Indian investigative agencies have informed that various fintech companies in collusion with Indian Non-Banking Financial Companies (NBFCs) have engaged in predatory lending, in violation of Reserve Bank of India guidelines. Fintech companies backed by China had a memorandum of understanding with NBFCs to provide instant personal loans for terms ranging from seven to 30 days, bypassing the regulatory system.

Since fintech firms were unlikely to get a new NBFC license from RBI to lend, they devised the MoU route with the already defunct Indian NBFCs to engage in lending business. in large scale.

India’s tax authorities have disclosed that decisions regarding the setting of interest rates/platform fees etc. were taken by fintech companies and that they operated on the instructions of managers in China and Hong Kong.

Many such cases have been reported in India over the past 8-10 months.
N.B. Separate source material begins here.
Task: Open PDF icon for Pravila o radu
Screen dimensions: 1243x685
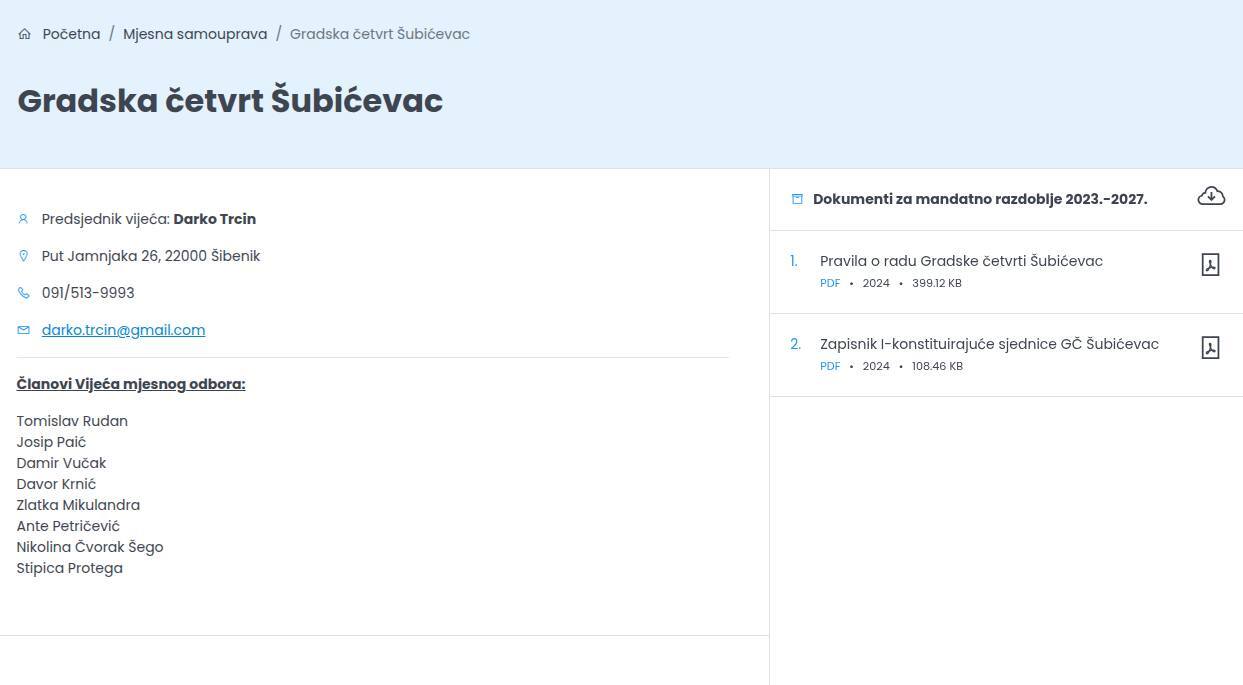Action: point(1210,264)
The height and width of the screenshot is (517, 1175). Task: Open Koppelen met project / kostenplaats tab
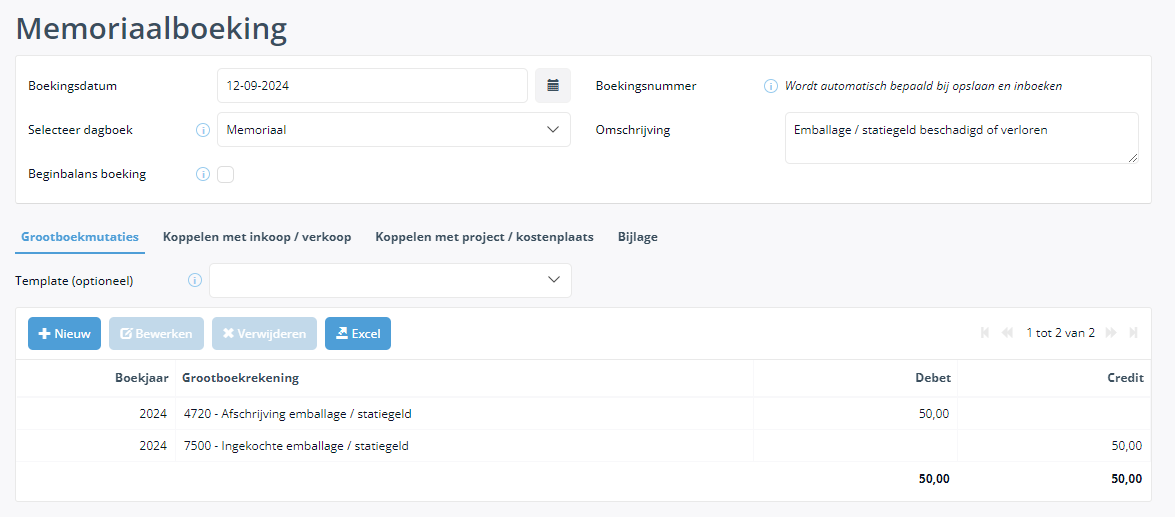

Observers have pointed out that undetected cases could be even higher. There is growing evidence that these are well coordinated regionally and linked to other nodes of illicit activity.

Chinese scammers exploit loopholes in the legal system of host countries, often snagging unemployed youth and financially challenged lower layers of society, who become easy prey for these gangs.

These cases are also common in Southeast Asia. Media across the region say hundreds of Malays, Filipinos and Indonesians have also been lured into Cambodia by organized crime groups based in and around Sihanoukville.

The city is known for lawlessness, casinos and Chinese criminal gangs. Investigators have found that most kingpins operate from China, but employ people from neighboring countries to carry out their broader transnational criminal activities.